Flower Jade and Mum Macrame Bookmark
Well, ahem, let me just get it out in the open. You may have noticed an increase in my pricing over the last few days. Are you seeing things? Nope. I did it. And it needed to be done. Why, you may ask? Your prices were so affordable!
Affordable for the customer, yes, but not sustainable as a business. And I want to run a business! A business that shares my creativity, attention to detail, and unique perspective on natural history, botanical and nature art, the book arts, and more.
Before I get into the why, I would like to cut to the chase and let you know that I take pricing very seriously. I want to assure you that you can still get any item in my shop for the original price through October 21st:
Use coupon code LOYALTY for 40% off in my Etsy shop
So, what made me rethink my pricing?
Wholesale inquiries. I have had a few people ask me over the last few months if I do wholesale. Expecting that they want great quantities, which I don’t produce, I hadn’t given it much thought.
However, for gift shops and other similar venues, the quantity requested is often quite small to start out.

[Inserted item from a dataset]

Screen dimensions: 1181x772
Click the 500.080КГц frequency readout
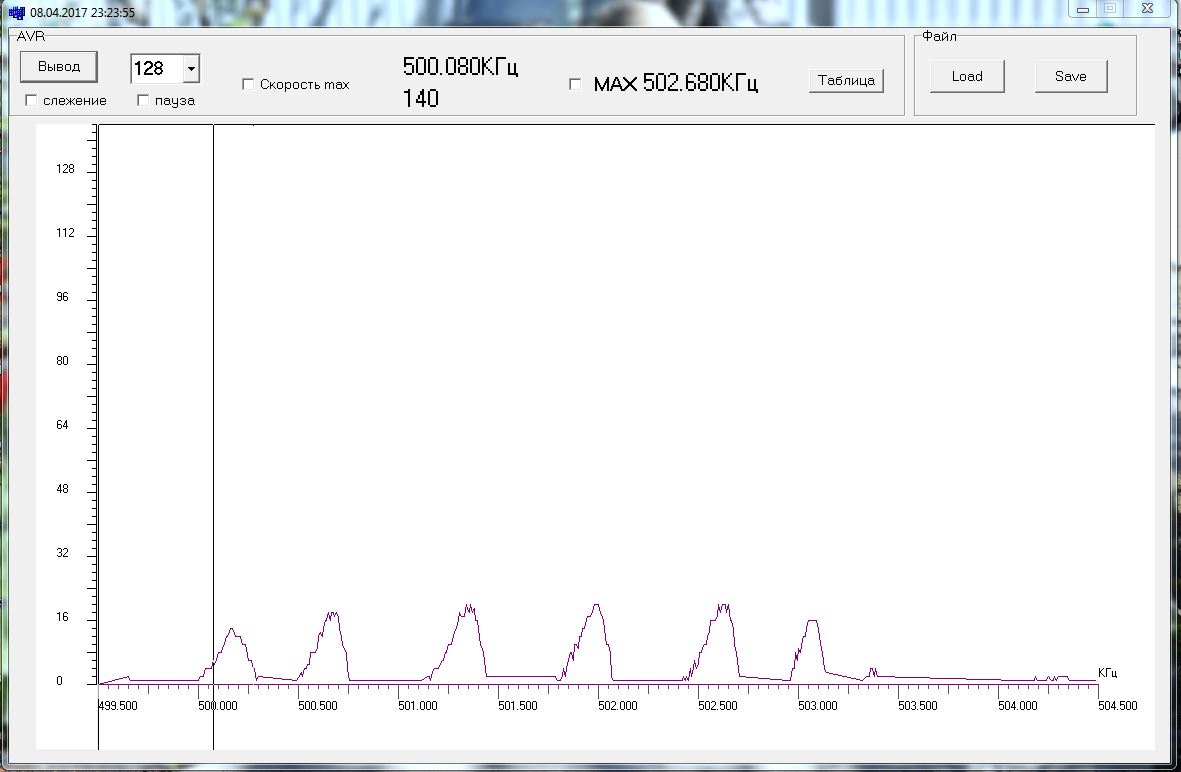460,67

Hmmm…maybe I should look into this. So I did. And I discovered that wholesale prices are typically 50% of retail. Whoa! If sold pieces at 50% off I would be losing money and essentially doing this for free! Who does that? Well, no one, if you are not pricing your goods the right way. Clearly, though, there are people who do wholesale and do it quite effectively as part of their business model.
This started me looking into pricing formulas, and I discovered that although I thought my prices were decently marked up from base costs, they still fell about 40% short of what they should be to get close to a sustainable business.

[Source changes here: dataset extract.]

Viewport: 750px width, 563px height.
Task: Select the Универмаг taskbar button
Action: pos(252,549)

I found fantastic advice on pricing from a post on artist Jenny Hoople’s blog. Check out Jenny’s work on her site, Authentic Arts, by the way – absolutely gorgeous natural stone jewelry. Well worth your time!
Jenny pointed me towards business expert, Tara Gentile, who has been consulting on the Etsy Success Symposium as well as giving recent advice on her blog about how, “82.2% of Business Owners Should Double Their Prices.”
The advice is terrific and Tara states is much more eloquently than I can, so do yourself a favor and pop over to her post to read the details. In addition to the post, there were comments (including some by Jenny) that led to the following pricing formula recommended by another business blogger, Megan Auman:
(Materials + Labor + Overhead + Profit = Wholesale) X 2 = Retail
Note that “labor” is calculated as the actual time it takes to make a piece of jewelry and you need to have an accurate hourly wage. This needs to include not just making the piece, but designing it, ordering supplies, photographing, writing descriptions, posting online (website, blog, Facebook, Twitter, etc.), packaging up and shipping orders, etc. Tara recommends charging at least $25/hr (and that $50/hr is actually a more accurate number) and when you think of all that goes into the work of a retail business, this is a very reasonable rate.
When I actually did my calculations, accounting for all of the above details, I came to the conclusion that I needed to put up a 40% increase to get into a more sustainable business model for my business.
And so there you have it. If you are a small business owner, read up and make sure you are charging an accurate price for your time, talent, and business. You and your creativity are worth it!
If you are a customer, thank you for your support! I hope this post can help everyone from business owners to customers better understand what goes into pricing the handmade, unique gifts and jewelry that we all enjoy.